Thanks for the 7.x patch. It works great. Tests may be?

pfrenssen’s picture

Status: Patch (to be ported) » Needs review

@Ayesh, thanks for re-uploading the D7 patch. Setting to "Needs review" so that it can be tested by the bot.

pfrenssen’s picture

Restoring original issue title for D7.

pfrenssen’s picture

Title: Test that no validation errors occur for anonymous users when $form['#token'] == FALSE » $form['#token'] = FALSE in custom form always causes validation error for anonymous users

  • alexpott committed 1e1a38b on 8.1.x
    Issue #1617918 by pfrenssen, tea.time: Test that no validation errors...

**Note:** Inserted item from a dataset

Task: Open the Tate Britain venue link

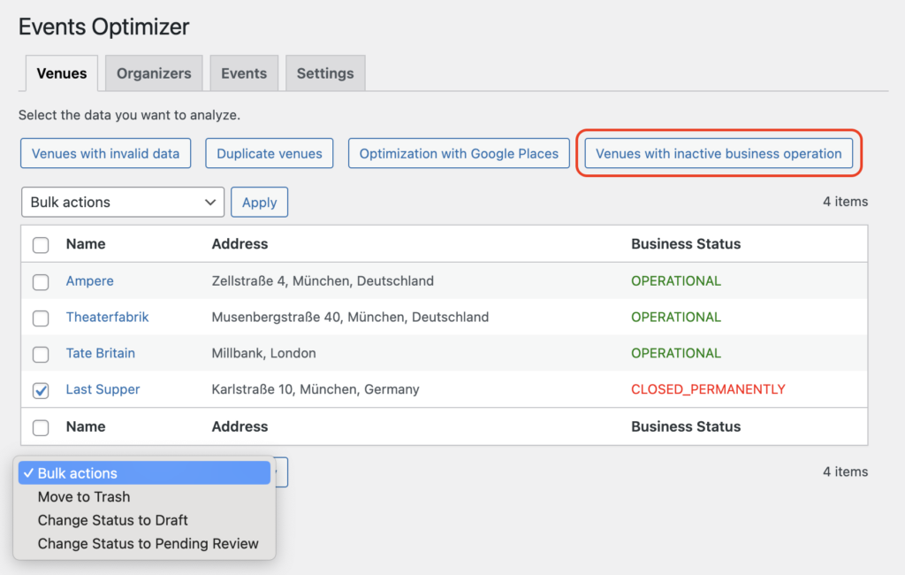Action: (x=100, y=354)
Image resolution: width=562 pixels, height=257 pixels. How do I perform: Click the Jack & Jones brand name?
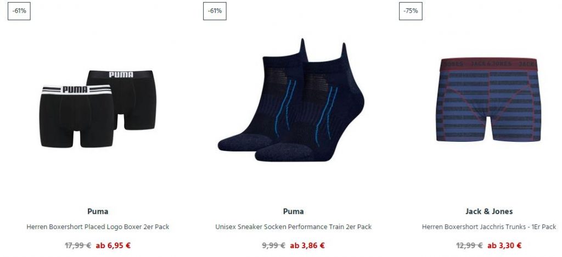(x=489, y=211)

  • alexpott committed 1e1a38b on 8.3.x
    Issue #1617918 by pfrenssen, tea.time: Test that no validation errors...

  • alexpott committed 1e1a38b on 8.3.x
    Issue #1617918 by pfrenssen, tea.time: Test that no validation errors...
kristiaanvandeneynde’s picture

Status: Needs review » Reviewed & tested by the community

Patch has a test which goes green, still applies cleanly and fixes the issue for me. A form with '#token' => FALSE does not work without the patch and does work with the patch.

stefan.r’s picture

Issue tags: +Pending Drupal 7 commit, +Drupal bugfix target
pfrenssen’s picture

Issue tags: -needs backport to 7.x

Great to see this still getting some love. I've needed this patch in countless D7 sites, mostly to get my anonymous search forms working.

Fabianx’s picture

Assigned: Unassigned » Fabianx

We will need a tests-only patch to prove that the test tests the right thing (it might not as the user is anonymous).

stefan.r’s picture

Status: Reviewed & tested by the community » Needs work

The last submitted patch, 47: 1617918-testonly.patch, failed testing.

Fabianx’s picture

Status: Needs work » Reviewed & tested by the community
pfrenssen’s picture

Assigned: Fabianx » Unassigned

Awesome, thanks Stefan!

Status: Reviewed & tested by the community » Needs work

The last submitted patch, 47: 1617918-testonly.patch, failed testing.

Fabianx’s picture

Status: Needs work » Reviewed & tested by the community

Thanks, DrupalCI. That is what we want :).

Fabianx’s picture

Status: Reviewed & tested by the community » Fixed
Issue tags: -Pending Drupal 7 commit, -Drupal bugfix target

Committed and pushed to 7.x! Thanks!

  • Fabianx committed 3677006 on 7.x
    Issue #1617918 by pfrenssen, stefan.r, Ayesh, Fabianx, rfay, tea.time: $...
David_Rothstein’s picture

FYI, Drupal 7.53 wound up just being a small bugfix release (to fix a single regression from Drupal 7.51) so this issue was not included there. It will be in the next non-security release instead.

Status: Fixed » Closed (fixed)

Automatically closed - issue fixed for 2 weeks with no activity.